Stored data entries:
+-------+

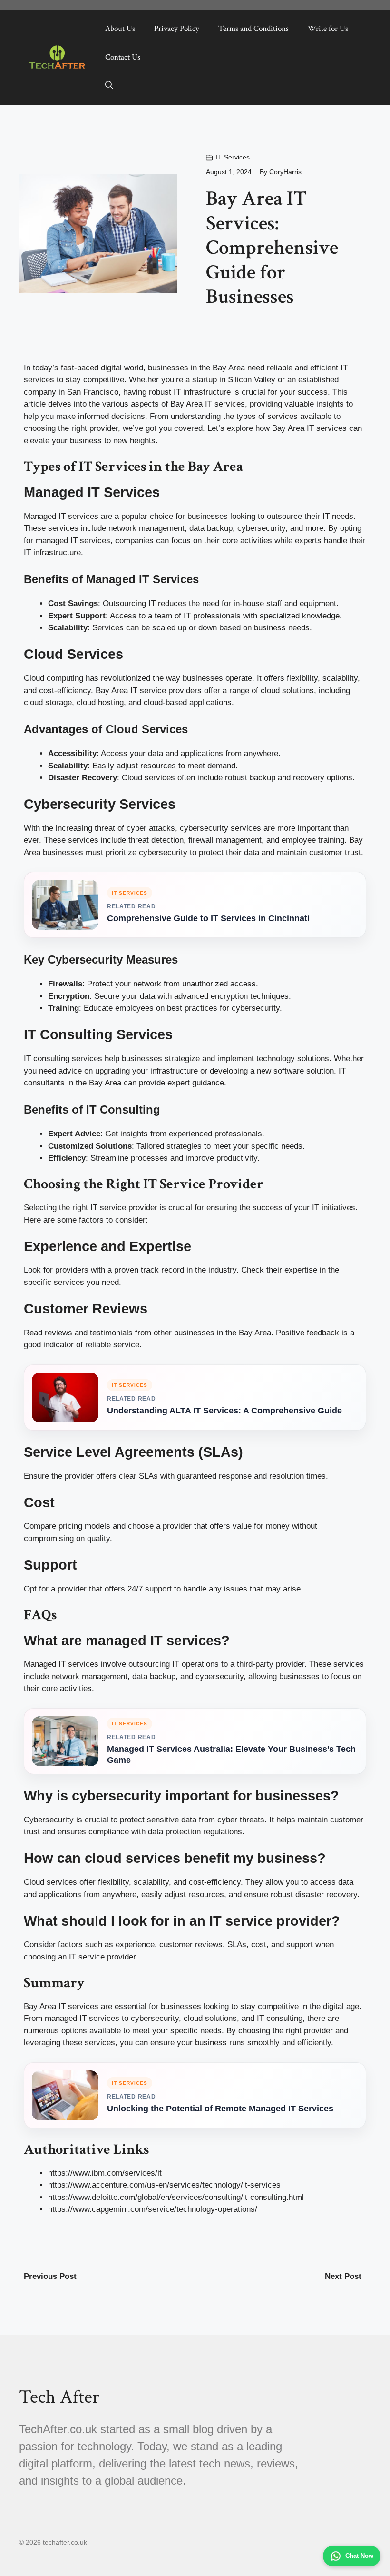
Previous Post (50, 2276)
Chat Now (359, 2555)
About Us (120, 28)
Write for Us (328, 28)
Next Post (343, 2276)
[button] (109, 85)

+-------+

From the first line to the last, repeat the records exactly, leaving out the pictures.

Previous Post (50, 2276)
Chat Now (359, 2555)
About Us (120, 28)
Write for Us (328, 28)
Next Post (343, 2276)
[button] (109, 85)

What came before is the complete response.